[[ Records supplied, beginning ]]

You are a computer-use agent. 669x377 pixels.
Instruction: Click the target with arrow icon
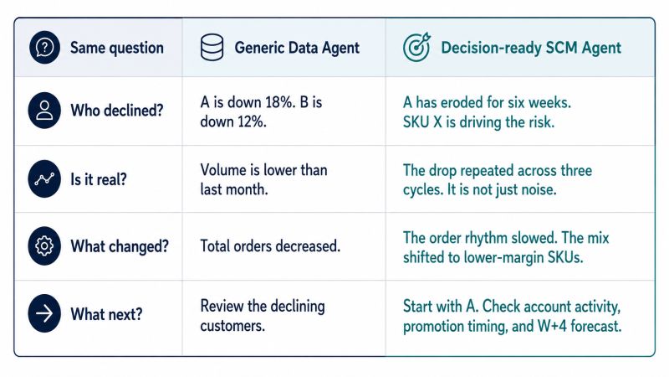coord(416,47)
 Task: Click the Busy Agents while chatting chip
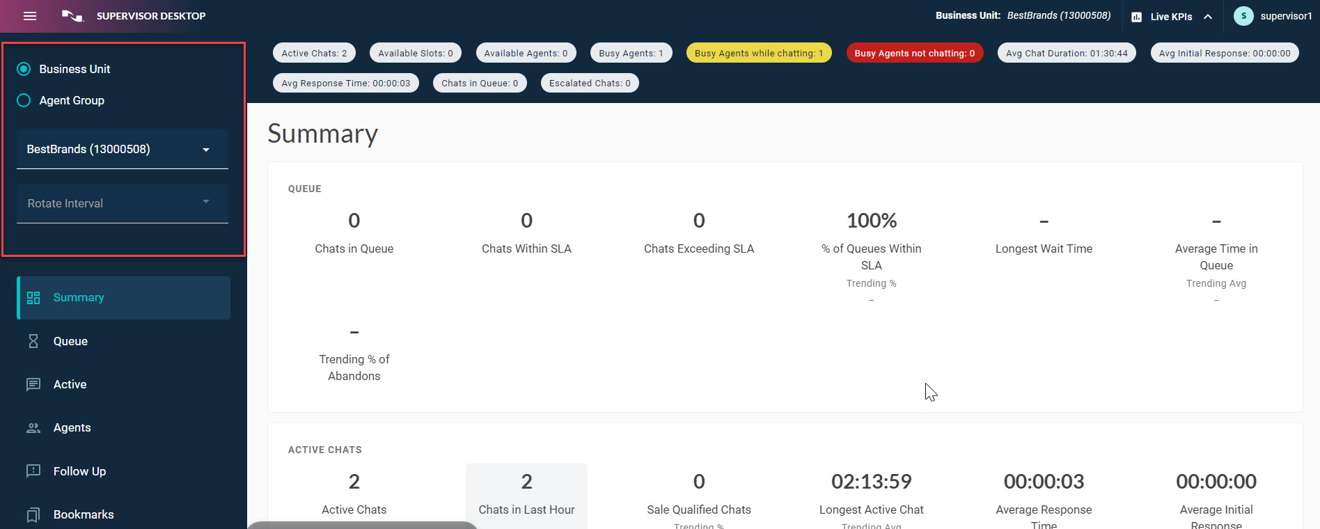[x=758, y=53]
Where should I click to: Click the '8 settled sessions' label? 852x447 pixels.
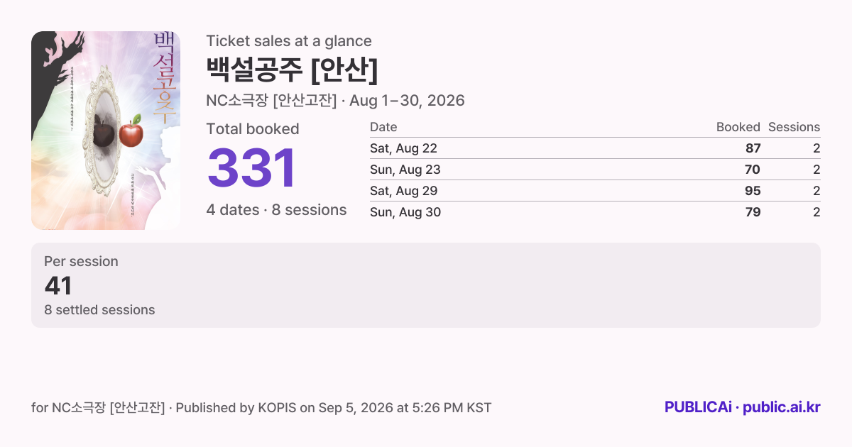click(99, 310)
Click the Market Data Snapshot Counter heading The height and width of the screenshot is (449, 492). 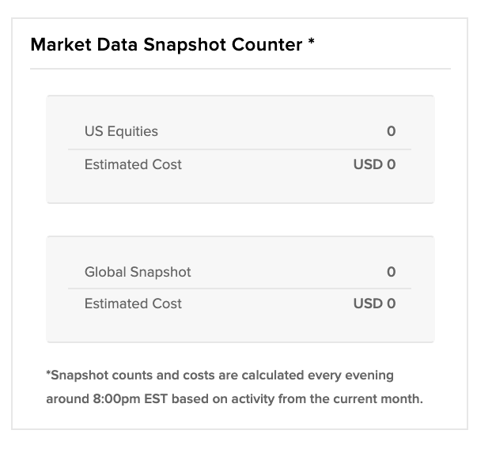[x=172, y=44]
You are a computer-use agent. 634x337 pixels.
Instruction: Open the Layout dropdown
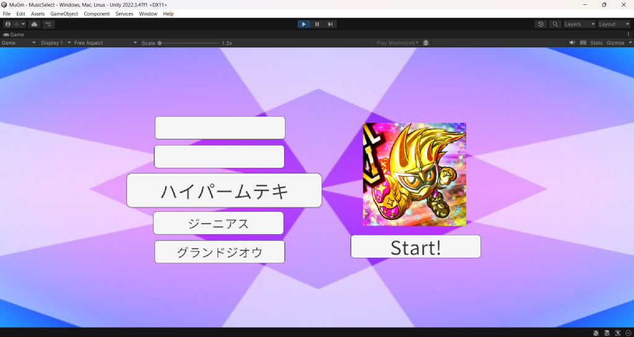click(614, 24)

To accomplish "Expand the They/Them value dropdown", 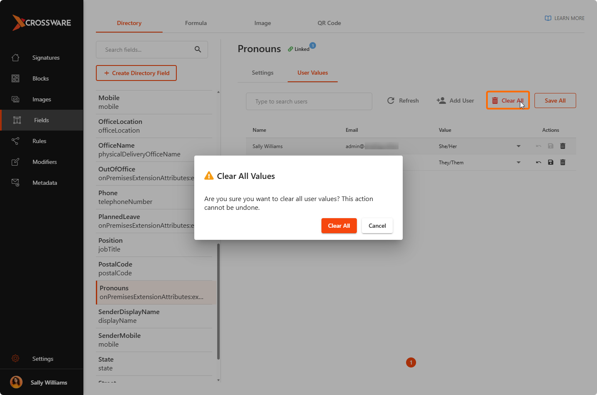I will pos(519,162).
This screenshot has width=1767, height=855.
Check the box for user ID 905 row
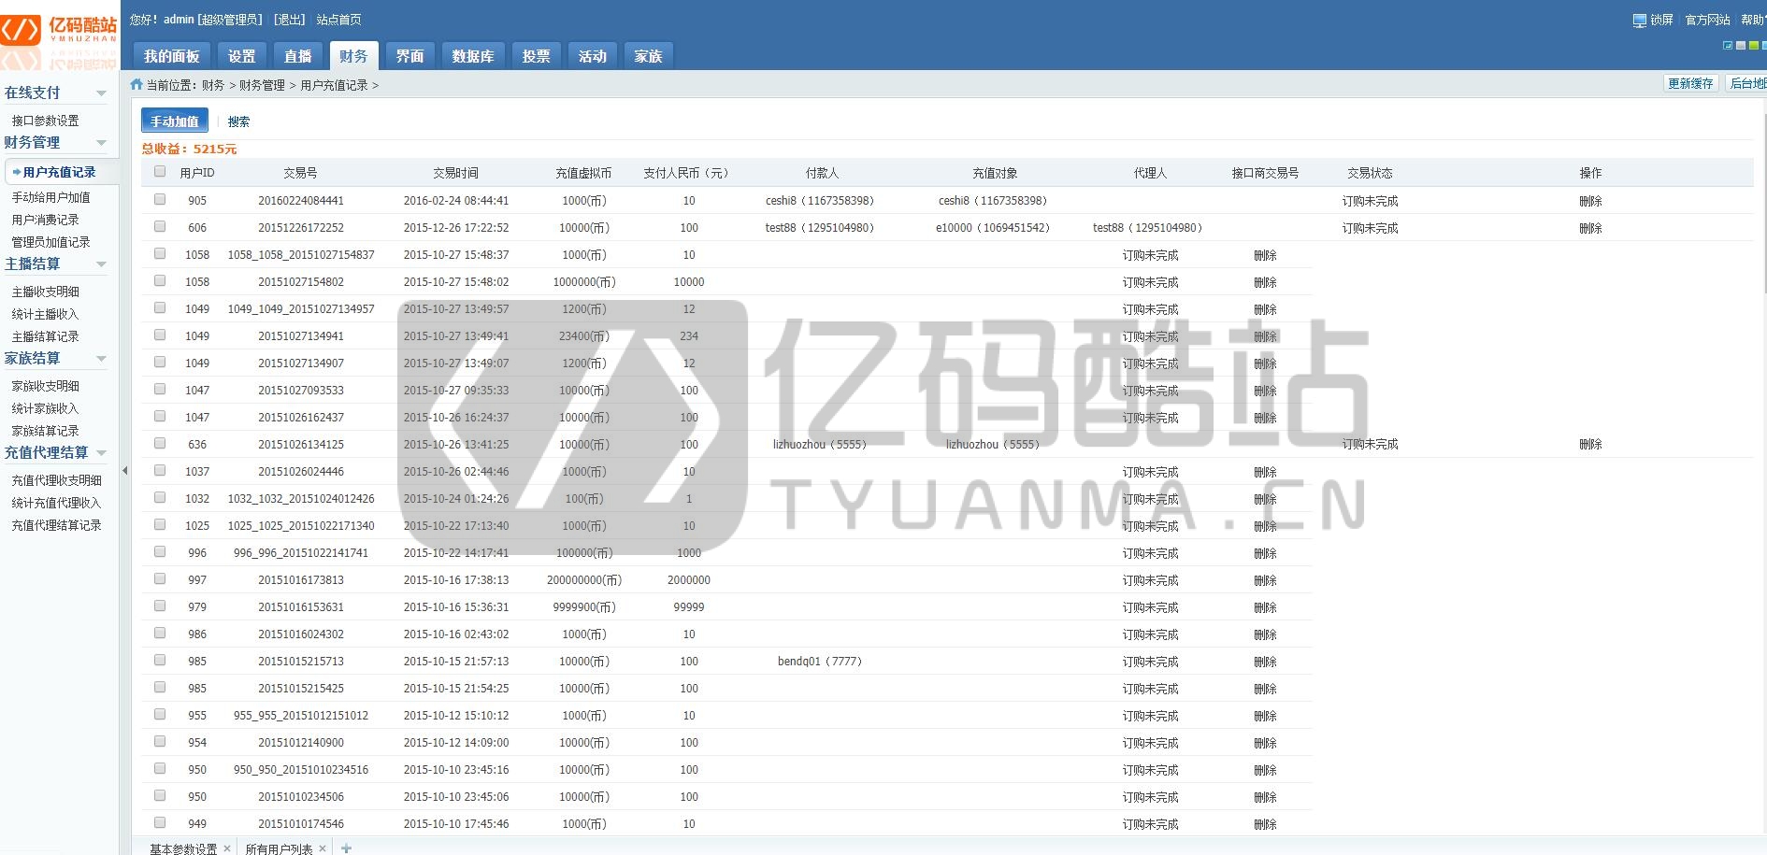(x=160, y=200)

[[ Records supplied, end ]]

**Exercise brief**
Would you please write out exactly the lines between the line containing "This screenshot has width=1767, height=855." and the last line of the listing above, inclusive, without pictures?

**Solution to the exercise**
This screenshot has width=1767, height=855.
Check the box for user ID 905 row
(x=160, y=200)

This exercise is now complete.